**Data excerpts**:
□ □ □ □ □
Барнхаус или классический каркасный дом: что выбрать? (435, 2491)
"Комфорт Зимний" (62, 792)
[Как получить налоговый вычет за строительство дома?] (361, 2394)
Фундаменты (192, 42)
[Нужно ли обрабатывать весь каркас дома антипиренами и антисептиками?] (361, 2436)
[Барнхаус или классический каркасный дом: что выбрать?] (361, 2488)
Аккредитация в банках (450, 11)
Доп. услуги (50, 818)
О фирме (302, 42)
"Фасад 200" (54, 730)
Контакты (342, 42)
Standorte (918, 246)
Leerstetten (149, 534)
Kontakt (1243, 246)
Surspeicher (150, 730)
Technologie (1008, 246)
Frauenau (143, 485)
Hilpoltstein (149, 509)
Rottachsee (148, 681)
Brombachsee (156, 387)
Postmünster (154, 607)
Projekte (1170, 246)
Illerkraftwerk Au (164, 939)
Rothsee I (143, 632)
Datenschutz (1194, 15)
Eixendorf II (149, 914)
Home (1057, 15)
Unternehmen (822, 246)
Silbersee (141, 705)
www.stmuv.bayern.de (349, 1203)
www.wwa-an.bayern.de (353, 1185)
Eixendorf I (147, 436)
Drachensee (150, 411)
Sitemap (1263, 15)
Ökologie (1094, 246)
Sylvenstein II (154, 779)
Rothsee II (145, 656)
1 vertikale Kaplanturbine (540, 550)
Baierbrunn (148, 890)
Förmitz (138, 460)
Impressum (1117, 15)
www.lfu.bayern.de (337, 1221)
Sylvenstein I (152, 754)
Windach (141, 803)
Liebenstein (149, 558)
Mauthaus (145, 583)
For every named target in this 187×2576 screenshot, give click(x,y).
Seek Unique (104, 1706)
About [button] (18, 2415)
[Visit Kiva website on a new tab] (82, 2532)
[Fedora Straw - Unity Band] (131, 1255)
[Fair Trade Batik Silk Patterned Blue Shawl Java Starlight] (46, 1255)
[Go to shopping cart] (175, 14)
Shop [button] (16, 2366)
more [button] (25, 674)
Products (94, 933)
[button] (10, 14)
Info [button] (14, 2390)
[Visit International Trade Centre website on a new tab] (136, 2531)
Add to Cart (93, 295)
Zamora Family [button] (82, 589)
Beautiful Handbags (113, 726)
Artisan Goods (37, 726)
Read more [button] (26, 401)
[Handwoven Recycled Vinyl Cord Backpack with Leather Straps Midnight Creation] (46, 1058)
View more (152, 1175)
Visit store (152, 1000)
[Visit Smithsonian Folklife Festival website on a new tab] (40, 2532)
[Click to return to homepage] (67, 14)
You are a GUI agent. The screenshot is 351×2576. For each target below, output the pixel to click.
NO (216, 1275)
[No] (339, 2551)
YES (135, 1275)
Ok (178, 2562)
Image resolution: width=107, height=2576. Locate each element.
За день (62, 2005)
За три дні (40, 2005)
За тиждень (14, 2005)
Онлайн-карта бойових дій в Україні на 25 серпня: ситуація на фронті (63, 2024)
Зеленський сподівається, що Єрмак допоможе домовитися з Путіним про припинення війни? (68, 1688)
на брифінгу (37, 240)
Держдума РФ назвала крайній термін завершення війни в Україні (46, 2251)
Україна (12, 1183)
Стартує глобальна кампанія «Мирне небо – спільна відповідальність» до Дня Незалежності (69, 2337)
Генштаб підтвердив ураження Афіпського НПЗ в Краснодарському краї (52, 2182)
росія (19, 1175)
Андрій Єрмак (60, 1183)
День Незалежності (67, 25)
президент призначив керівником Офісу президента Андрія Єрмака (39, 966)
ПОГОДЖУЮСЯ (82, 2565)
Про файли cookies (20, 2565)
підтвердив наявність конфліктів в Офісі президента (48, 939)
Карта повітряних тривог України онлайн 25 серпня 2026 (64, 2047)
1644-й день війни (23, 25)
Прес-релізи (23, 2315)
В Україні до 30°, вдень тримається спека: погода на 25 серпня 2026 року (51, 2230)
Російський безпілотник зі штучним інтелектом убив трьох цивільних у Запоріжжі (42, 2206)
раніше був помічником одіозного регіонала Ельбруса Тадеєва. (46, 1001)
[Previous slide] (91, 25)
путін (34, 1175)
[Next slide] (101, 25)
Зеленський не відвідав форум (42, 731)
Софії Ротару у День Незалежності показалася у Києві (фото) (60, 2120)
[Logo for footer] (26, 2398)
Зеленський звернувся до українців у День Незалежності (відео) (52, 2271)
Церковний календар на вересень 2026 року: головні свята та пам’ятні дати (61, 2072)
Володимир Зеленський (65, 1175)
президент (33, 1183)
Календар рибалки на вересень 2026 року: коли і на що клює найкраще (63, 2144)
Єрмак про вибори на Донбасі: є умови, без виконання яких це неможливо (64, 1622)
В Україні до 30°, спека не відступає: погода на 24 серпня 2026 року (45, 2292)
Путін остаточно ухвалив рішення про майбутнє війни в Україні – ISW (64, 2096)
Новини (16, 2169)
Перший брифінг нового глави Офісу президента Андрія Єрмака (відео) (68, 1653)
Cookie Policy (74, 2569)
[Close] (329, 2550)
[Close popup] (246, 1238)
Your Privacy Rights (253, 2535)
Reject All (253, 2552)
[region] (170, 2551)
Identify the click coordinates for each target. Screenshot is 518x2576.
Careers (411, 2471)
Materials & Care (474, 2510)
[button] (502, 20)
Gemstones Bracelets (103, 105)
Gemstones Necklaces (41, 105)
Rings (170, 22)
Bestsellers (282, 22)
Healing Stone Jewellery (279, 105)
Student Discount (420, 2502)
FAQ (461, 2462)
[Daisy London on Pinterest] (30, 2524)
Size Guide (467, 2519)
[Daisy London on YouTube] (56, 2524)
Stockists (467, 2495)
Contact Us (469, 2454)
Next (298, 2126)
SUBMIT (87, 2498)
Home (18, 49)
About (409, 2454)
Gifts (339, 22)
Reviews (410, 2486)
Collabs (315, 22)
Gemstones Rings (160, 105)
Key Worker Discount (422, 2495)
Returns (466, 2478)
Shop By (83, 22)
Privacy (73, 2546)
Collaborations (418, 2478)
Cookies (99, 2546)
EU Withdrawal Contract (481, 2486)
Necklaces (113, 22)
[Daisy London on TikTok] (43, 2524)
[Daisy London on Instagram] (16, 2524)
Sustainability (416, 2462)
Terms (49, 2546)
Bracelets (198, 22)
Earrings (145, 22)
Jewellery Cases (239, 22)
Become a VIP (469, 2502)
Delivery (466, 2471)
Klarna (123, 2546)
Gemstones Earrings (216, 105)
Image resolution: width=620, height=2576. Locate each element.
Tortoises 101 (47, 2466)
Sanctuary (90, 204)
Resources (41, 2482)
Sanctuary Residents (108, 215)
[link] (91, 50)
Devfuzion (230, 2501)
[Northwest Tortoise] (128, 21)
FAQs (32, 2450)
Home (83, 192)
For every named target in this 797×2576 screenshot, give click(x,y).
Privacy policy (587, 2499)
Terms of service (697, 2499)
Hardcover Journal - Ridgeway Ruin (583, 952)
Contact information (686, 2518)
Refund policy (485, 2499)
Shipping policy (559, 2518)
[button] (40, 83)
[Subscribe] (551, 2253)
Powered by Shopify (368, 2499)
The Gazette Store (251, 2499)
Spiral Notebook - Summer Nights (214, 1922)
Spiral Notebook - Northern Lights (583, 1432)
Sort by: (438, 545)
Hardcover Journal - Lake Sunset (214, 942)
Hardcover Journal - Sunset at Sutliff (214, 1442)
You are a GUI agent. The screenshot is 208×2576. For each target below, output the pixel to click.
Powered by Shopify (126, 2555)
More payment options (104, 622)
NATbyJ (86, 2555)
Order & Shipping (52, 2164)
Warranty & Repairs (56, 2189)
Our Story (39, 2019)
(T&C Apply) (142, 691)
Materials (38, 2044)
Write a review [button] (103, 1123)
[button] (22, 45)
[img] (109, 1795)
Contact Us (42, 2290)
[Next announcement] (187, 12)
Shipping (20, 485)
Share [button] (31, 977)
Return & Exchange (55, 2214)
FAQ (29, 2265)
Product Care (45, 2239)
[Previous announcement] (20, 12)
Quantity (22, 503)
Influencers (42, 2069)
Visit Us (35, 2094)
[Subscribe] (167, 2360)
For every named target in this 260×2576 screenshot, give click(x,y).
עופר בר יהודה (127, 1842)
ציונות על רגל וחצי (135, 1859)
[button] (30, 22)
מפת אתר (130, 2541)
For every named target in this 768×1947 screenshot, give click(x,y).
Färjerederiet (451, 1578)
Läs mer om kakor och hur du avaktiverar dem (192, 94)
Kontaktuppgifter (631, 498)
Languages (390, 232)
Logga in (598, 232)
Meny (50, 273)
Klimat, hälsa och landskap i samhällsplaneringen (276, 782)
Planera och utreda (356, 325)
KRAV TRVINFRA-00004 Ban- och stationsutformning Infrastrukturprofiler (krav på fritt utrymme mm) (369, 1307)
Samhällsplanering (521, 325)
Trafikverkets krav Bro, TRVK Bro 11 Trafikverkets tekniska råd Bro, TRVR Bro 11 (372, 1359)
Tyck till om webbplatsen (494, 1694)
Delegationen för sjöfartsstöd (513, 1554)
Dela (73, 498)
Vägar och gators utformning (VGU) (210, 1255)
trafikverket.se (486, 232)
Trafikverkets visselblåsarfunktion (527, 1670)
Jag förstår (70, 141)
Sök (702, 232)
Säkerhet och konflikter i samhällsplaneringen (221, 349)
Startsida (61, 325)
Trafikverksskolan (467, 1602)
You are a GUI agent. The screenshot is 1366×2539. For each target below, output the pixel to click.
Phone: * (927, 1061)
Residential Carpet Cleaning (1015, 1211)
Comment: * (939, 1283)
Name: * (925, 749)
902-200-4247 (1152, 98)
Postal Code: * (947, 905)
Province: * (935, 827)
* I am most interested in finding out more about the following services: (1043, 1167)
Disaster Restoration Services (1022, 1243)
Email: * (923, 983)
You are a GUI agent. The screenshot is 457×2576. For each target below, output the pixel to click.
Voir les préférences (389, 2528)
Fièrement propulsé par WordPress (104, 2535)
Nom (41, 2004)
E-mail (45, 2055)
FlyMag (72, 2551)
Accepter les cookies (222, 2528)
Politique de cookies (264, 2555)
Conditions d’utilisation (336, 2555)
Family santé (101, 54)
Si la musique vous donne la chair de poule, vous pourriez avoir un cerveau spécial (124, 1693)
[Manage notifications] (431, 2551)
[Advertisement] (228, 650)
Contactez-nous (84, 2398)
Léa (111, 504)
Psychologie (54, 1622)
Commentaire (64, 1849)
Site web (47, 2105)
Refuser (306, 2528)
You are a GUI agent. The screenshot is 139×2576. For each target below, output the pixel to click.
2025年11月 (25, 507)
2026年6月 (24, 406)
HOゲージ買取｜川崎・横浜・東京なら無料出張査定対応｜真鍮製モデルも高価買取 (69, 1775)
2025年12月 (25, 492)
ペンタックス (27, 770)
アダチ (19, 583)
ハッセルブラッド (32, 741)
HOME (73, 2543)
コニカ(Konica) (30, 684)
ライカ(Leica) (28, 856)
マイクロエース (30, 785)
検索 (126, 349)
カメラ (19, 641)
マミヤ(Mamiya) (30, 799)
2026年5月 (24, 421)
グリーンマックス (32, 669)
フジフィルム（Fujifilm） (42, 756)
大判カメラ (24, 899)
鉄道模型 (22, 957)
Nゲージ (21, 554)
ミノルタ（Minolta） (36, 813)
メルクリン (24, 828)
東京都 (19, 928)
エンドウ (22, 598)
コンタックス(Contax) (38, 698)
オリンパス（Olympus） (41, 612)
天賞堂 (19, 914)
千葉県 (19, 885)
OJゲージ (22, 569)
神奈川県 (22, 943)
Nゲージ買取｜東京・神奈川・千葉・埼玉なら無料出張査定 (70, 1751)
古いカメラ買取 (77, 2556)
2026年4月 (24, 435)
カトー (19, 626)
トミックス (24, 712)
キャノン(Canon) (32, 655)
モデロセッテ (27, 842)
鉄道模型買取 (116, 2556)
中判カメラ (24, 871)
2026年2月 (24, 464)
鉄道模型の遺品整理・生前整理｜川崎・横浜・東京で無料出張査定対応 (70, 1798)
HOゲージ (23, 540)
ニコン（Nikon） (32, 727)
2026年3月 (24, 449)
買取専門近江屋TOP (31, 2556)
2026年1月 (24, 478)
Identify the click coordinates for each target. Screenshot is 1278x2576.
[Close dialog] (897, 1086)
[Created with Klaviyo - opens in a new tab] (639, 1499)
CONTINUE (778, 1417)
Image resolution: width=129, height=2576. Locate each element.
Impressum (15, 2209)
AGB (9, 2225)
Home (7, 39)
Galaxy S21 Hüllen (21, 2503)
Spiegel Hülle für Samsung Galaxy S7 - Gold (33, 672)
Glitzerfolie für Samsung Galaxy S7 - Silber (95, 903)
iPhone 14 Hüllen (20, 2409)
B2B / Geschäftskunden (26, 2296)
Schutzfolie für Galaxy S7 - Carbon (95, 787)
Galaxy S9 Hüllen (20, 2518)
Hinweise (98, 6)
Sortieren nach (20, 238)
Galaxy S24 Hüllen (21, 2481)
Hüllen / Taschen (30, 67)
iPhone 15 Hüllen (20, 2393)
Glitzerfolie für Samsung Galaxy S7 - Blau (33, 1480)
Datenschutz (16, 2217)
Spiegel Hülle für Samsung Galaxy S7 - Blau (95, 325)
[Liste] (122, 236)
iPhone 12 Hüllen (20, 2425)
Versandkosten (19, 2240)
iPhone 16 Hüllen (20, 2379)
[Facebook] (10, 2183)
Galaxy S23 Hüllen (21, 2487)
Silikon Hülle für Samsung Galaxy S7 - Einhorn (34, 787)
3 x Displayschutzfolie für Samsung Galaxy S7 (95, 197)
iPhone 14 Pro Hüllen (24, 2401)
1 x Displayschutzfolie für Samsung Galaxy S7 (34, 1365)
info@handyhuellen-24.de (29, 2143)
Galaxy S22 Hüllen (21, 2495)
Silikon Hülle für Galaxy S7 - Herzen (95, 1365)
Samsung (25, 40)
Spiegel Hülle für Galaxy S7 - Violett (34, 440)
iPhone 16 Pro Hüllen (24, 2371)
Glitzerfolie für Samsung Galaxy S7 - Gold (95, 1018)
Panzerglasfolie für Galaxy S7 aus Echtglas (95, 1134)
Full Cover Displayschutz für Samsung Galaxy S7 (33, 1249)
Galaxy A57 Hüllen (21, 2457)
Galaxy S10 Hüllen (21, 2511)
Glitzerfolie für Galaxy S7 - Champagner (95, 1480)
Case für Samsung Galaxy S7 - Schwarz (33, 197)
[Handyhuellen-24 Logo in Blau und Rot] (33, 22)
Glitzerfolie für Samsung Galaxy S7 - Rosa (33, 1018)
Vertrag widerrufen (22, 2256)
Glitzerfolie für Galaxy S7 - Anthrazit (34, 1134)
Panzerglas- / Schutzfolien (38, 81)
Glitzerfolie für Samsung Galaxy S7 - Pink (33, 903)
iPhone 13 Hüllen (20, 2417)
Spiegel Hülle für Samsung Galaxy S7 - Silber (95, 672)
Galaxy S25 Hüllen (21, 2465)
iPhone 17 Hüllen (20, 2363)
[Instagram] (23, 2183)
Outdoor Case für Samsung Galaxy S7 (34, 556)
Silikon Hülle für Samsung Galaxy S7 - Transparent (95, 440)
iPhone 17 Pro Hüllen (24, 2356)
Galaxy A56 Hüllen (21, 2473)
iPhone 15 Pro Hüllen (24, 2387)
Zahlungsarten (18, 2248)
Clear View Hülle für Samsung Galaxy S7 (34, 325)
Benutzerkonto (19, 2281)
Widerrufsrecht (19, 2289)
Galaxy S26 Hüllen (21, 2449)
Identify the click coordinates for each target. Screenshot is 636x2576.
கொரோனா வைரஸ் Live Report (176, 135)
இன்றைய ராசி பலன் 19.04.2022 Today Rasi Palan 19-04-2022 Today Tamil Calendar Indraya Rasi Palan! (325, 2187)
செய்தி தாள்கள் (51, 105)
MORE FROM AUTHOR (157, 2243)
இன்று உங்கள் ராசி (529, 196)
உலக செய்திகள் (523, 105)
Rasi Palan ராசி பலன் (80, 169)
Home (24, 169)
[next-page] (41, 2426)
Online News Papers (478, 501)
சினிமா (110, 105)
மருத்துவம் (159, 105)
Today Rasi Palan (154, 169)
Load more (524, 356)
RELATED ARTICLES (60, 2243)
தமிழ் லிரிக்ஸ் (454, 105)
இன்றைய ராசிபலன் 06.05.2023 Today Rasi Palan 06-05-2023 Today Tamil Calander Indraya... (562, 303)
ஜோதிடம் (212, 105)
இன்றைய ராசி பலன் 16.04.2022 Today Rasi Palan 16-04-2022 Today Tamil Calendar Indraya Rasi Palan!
□ □ □ □ □
**Task requirements**:
Copy only this part of the entries above: the line with "Vertrag widerrufen (22, 2256)", the line with "ஜோதிடம் (212, 105)", and the lines between, all exactly as written.

**Output of the exercise**:
Vertrag widerrufen (22, 2256)
Glitzerfolie für Galaxy S7 - Anthrazit (34, 1134)
Panzerglas- / Schutzfolien (38, 81)
Glitzerfolie für Samsung Galaxy S7 - Pink (33, 903)
iPhone 13 Hüllen (20, 2417)
Spiegel Hülle für Samsung Galaxy S7 - Silber (95, 672)
Galaxy S25 Hüllen (21, 2465)
iPhone 17 Hüllen (20, 2363)
[Instagram] (23, 2183)
Outdoor Case für Samsung Galaxy S7 (34, 556)
Silikon Hülle für Samsung Galaxy S7 - Transparent (95, 440)
iPhone 17 Pro Hüllen (24, 2356)
Galaxy A56 Hüllen (21, 2473)
iPhone 15 Pro Hüllen (24, 2387)
Zahlungsarten (18, 2248)
Clear View Hülle für Samsung Galaxy S7 (34, 325)
Benutzerkonto (19, 2281)
Widerrufsrecht (19, 2289)
Galaxy S26 Hüllen (21, 2449)
Identify the click coordinates for each target. Screenshot is 636x2576.
கொரோனா வைரஸ் Live Report (176, 135)
இன்றைய ராசி பலன் 19.04.2022 Today Rasi Palan 19-04-2022 Today Tamil Calendar Indraya Rasi Palan! (325, 2187)
செய்தி தாள்கள் (51, 105)
MORE FROM AUTHOR (157, 2243)
இன்று உங்கள் ராசி (529, 196)
உலக செய்திகள் (523, 105)
Rasi Palan ராசி பலன் (80, 169)
Home (24, 169)
[next-page] (41, 2426)
Online News Papers (478, 501)
சினிமா (110, 105)
மருத்துவம் (159, 105)
Today Rasi Palan (154, 169)
Load more (524, 356)
RELATED ARTICLES (60, 2243)
தமிழ் லிரிக்ஸ் (454, 105)
இன்றைய ராசிபலன் 06.05.2023 Today Rasi Palan 06-05-2023 Today Tamil Calander Indraya... (562, 303)
ஜோதிடம் (212, 105)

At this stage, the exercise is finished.